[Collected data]
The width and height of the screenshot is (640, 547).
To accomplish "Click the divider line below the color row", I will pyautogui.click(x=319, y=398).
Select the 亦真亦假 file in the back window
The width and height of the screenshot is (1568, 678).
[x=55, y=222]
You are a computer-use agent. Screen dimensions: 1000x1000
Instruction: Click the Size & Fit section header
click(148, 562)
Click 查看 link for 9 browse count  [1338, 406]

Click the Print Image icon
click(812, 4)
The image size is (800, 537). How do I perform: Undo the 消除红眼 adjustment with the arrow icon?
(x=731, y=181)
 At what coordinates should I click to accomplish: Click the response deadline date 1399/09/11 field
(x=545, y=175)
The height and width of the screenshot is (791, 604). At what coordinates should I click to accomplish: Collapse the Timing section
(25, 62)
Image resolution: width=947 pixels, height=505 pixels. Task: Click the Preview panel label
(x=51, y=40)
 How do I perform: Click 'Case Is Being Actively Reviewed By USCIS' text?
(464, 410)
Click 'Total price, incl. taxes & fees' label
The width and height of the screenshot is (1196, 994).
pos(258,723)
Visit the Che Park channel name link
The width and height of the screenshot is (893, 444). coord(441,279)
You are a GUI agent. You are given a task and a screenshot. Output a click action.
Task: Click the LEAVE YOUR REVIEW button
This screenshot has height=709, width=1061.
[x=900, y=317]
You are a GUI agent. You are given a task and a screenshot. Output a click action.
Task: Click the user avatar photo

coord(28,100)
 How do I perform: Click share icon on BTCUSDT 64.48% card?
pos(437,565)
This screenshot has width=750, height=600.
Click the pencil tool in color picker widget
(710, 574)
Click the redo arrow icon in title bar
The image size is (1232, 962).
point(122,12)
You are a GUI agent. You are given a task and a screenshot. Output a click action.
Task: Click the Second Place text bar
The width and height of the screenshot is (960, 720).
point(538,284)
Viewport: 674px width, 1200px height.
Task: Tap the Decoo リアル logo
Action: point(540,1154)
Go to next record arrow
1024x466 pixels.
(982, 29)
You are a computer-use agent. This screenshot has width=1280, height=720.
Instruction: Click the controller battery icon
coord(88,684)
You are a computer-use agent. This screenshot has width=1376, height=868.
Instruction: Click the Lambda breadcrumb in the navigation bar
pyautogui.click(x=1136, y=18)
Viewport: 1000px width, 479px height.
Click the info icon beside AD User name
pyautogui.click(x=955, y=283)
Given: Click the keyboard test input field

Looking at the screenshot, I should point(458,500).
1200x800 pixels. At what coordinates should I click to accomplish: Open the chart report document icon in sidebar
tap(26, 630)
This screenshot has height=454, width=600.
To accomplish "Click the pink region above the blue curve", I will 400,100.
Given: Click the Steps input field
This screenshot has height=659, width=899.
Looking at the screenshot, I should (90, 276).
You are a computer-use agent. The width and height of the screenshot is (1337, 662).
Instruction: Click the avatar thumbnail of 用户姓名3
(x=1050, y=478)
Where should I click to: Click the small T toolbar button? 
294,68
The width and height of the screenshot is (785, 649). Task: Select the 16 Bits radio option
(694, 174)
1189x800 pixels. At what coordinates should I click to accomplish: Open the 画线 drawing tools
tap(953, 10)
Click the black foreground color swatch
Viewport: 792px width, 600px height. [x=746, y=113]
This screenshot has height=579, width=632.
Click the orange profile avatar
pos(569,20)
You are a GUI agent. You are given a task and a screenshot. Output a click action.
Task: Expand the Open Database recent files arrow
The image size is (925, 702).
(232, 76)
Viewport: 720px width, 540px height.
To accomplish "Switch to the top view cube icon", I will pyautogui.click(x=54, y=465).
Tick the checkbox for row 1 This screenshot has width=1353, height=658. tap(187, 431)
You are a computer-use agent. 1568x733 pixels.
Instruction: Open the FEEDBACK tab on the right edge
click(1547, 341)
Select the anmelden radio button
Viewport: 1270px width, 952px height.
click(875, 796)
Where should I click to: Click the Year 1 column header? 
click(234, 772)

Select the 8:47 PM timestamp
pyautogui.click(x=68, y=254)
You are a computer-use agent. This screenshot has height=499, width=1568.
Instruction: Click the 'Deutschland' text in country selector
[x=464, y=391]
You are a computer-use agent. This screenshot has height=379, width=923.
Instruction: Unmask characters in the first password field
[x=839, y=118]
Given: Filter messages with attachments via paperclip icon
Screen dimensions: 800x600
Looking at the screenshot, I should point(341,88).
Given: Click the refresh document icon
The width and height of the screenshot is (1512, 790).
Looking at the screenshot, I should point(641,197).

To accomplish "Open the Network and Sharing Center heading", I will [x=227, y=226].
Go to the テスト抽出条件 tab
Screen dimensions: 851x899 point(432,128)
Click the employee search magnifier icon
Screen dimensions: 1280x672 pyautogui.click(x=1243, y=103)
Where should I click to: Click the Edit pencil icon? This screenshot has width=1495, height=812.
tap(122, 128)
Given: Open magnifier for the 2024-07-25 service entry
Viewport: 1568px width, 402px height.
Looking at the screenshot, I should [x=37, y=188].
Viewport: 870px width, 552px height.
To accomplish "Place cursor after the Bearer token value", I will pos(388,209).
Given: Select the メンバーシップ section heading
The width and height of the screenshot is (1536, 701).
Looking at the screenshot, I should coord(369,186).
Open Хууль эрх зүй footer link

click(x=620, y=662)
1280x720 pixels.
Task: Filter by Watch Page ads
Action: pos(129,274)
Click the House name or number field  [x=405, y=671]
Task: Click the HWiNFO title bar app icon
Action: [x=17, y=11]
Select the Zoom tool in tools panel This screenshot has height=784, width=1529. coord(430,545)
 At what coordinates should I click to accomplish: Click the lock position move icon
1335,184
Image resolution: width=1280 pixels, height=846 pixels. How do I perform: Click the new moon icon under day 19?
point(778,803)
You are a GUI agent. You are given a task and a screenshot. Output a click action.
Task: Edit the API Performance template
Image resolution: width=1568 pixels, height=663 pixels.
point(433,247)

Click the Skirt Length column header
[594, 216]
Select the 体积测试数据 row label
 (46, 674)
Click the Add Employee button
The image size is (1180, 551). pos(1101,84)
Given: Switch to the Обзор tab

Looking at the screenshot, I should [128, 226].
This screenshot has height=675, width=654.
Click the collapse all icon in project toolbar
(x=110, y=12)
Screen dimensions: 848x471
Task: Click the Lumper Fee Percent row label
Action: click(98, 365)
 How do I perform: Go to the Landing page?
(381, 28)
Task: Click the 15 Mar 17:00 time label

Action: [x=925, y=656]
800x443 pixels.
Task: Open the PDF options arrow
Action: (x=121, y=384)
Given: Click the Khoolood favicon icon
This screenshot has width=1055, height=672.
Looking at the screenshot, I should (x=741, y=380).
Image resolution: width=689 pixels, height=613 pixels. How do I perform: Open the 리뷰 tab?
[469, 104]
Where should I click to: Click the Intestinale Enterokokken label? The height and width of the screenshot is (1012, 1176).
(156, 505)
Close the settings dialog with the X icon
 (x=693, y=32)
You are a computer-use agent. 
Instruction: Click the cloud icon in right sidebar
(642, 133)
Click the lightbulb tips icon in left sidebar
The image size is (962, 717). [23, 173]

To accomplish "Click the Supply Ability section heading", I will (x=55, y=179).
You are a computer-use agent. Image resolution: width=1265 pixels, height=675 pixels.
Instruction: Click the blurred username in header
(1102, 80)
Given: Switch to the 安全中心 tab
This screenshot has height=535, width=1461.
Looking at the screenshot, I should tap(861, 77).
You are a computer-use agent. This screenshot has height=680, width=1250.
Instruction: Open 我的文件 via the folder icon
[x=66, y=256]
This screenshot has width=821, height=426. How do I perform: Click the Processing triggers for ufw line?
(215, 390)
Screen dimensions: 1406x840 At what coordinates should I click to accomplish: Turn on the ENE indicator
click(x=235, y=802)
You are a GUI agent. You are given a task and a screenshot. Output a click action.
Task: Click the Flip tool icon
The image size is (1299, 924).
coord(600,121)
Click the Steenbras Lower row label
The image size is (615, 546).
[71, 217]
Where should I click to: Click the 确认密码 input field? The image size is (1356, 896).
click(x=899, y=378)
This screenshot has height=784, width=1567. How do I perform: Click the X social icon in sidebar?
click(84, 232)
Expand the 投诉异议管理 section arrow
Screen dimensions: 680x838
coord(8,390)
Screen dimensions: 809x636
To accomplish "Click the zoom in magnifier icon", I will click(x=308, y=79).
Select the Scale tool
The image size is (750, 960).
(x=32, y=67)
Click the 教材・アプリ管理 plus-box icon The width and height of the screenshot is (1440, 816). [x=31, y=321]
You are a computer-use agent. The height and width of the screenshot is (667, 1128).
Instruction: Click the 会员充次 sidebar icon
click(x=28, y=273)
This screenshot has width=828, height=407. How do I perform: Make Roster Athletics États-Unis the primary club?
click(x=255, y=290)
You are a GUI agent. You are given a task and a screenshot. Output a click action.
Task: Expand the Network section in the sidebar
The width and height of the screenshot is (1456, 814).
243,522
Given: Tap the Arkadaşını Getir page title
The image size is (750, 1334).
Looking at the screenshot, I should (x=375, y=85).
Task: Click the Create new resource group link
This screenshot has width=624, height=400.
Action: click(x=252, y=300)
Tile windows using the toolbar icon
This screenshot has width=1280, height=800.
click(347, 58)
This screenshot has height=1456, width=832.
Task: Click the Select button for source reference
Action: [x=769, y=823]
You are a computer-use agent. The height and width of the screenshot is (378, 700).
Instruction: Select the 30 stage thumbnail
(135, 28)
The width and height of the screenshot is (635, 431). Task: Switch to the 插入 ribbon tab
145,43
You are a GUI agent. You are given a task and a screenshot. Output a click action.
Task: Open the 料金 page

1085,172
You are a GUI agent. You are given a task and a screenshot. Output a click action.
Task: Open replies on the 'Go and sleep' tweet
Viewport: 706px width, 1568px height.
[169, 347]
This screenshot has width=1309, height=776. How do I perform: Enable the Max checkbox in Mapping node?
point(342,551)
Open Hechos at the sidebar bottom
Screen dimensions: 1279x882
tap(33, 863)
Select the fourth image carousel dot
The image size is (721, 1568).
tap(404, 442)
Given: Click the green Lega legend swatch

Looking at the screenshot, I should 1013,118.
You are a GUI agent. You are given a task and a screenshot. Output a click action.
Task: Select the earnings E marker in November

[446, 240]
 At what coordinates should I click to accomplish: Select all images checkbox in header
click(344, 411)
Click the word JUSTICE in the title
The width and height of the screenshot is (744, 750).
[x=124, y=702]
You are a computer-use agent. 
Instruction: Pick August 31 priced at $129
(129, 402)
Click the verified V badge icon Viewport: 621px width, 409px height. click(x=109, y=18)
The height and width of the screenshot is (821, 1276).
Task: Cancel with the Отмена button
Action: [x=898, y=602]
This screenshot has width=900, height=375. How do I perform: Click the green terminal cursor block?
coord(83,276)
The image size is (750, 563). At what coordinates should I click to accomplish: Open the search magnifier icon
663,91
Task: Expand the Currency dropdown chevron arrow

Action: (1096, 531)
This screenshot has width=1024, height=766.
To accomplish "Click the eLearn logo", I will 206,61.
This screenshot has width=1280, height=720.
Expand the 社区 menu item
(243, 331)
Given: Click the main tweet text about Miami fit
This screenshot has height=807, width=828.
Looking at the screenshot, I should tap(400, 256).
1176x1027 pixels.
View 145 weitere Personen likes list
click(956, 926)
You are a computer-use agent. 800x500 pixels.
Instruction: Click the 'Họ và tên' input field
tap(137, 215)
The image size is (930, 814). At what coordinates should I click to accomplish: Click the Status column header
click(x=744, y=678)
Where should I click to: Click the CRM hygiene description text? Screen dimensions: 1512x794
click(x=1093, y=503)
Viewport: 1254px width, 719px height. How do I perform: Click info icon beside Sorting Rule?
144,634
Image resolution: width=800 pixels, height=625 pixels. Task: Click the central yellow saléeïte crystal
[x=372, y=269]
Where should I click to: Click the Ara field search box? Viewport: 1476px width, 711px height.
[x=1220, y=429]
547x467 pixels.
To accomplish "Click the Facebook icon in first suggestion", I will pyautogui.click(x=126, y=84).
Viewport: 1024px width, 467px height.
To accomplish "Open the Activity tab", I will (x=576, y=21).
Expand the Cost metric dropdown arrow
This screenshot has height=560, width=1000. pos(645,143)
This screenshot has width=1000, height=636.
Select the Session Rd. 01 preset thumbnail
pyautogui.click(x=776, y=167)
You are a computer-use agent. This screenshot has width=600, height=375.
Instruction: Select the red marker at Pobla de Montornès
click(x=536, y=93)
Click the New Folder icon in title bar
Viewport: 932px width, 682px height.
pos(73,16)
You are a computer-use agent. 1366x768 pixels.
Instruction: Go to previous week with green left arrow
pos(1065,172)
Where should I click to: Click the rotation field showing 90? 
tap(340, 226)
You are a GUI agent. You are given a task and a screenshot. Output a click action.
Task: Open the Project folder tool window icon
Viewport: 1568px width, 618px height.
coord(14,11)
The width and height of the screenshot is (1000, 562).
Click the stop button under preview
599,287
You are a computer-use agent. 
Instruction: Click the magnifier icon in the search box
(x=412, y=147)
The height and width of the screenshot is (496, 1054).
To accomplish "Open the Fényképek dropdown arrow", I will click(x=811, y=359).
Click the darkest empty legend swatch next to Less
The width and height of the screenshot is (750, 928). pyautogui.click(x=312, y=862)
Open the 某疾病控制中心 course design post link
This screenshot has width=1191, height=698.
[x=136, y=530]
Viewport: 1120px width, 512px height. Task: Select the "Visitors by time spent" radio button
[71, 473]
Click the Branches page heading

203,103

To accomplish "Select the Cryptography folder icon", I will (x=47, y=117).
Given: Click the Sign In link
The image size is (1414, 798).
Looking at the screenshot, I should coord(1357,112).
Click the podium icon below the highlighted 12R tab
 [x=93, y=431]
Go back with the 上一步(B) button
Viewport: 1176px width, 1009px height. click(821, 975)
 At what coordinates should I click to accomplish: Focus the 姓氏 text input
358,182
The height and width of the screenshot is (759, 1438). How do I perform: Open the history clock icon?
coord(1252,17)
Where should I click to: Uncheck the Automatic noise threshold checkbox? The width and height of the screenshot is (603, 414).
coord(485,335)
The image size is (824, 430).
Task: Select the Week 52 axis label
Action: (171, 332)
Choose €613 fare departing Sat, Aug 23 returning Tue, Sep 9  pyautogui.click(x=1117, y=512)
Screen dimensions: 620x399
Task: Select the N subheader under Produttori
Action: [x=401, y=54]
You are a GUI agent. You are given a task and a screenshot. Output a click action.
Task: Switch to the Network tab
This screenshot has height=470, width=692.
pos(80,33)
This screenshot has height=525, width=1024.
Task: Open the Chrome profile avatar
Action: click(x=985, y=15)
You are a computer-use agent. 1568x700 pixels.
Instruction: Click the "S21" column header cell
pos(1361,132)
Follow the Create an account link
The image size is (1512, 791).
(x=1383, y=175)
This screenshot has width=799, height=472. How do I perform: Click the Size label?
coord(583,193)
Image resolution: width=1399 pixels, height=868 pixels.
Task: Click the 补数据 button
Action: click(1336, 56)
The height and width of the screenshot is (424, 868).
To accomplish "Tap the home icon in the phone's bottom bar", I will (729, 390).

EXERCISE: Lines with "Create" in the records above: copy every one of them.

RESULT:
Task: Click the Create new resource group link
Follow the Create an account link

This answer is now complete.